Among the lines of data below, reproduce only those from the one with "680x444 pixels." through the one with "Given: Open the", exactly as they stand, both ends included.

*** Dataset records ***

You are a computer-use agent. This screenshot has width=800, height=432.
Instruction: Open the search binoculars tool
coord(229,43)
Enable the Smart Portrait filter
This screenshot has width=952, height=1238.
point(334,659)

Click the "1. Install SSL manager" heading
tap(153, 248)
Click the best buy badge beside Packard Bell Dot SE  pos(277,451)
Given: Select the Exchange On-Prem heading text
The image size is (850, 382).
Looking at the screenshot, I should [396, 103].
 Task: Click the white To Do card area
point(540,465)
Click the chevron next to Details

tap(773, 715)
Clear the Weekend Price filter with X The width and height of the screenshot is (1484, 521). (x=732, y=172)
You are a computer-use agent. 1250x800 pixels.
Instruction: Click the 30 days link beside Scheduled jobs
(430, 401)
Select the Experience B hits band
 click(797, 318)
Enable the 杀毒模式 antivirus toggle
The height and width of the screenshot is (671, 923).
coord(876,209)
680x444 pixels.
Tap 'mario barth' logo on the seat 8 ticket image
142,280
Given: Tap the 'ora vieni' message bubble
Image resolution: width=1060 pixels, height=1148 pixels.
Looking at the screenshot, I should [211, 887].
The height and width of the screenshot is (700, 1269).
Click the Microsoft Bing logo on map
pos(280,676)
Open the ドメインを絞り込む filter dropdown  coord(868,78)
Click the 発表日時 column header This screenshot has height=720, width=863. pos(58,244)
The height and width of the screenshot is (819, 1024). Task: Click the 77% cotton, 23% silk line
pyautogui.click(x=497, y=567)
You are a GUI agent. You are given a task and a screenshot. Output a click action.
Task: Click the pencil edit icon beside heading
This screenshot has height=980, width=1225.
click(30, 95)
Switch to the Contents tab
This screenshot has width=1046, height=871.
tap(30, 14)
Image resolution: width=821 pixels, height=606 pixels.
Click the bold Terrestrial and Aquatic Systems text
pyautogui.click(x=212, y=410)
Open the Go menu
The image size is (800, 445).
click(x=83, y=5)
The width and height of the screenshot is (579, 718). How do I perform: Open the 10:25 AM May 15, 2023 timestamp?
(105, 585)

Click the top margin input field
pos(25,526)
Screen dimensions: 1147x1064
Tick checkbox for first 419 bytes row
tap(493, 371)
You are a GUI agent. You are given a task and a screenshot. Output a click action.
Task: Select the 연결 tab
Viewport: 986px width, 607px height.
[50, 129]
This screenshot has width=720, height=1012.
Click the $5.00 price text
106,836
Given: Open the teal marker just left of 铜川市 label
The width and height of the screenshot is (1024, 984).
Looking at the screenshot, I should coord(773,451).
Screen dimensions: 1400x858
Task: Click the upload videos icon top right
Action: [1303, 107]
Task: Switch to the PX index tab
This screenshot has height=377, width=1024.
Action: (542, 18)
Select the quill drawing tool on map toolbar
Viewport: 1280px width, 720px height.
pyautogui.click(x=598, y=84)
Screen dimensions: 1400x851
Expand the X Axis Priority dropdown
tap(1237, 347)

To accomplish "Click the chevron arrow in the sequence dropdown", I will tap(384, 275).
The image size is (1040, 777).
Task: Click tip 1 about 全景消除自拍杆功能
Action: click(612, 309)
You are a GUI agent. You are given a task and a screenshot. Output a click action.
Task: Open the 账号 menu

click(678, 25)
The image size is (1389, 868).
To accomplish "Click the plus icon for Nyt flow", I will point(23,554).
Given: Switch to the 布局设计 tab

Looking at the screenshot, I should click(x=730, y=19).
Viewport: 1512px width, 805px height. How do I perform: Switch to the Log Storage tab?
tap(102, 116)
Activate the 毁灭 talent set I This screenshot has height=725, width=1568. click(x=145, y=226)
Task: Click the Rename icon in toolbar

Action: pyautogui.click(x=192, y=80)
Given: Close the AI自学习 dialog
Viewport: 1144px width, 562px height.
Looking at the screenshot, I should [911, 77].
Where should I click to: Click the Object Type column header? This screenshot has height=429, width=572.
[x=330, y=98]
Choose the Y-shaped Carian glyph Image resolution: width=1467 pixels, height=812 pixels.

*** End of Dataset records ***

▶ [Output for this exercise]:
680x444 pixels.
Tap 'mario barth' logo on the seat 8 ticket image
142,280
Given: Tap the 'ora vieni' message bubble
Image resolution: width=1060 pixels, height=1148 pixels.
Looking at the screenshot, I should [211, 887].
The height and width of the screenshot is (700, 1269).
Click the Microsoft Bing logo on map
pos(280,676)
Open the ドメインを絞り込む filter dropdown  coord(868,78)
Click the 発表日時 column header This screenshot has height=720, width=863. pos(58,244)
The height and width of the screenshot is (819, 1024). Task: Click the 77% cotton, 23% silk line
pyautogui.click(x=497, y=567)
You are a GUI agent. You are given a task and a screenshot. Output a click action.
Task: Click the pencil edit icon beside heading
This screenshot has height=980, width=1225.
click(30, 95)
Switch to the Contents tab
This screenshot has width=1046, height=871.
tap(30, 14)
Image resolution: width=821 pixels, height=606 pixels.
Click the bold Terrestrial and Aquatic Systems text
pyautogui.click(x=212, y=410)
Open the Go menu
The image size is (800, 445).
click(x=83, y=5)
The width and height of the screenshot is (579, 718). How do I perform: Open the 10:25 AM May 15, 2023 timestamp?
(105, 585)

Click the top margin input field
pos(25,526)
Screen dimensions: 1147x1064
Tick checkbox for first 419 bytes row
tap(493, 371)
You are a GUI agent. You are given a task and a screenshot. Output a click action.
Task: Select the 연결 tab
Viewport: 986px width, 607px height.
[50, 129]
This screenshot has width=720, height=1012.
Click the $5.00 price text
106,836
Given: Open the teal marker just left of 铜川市 label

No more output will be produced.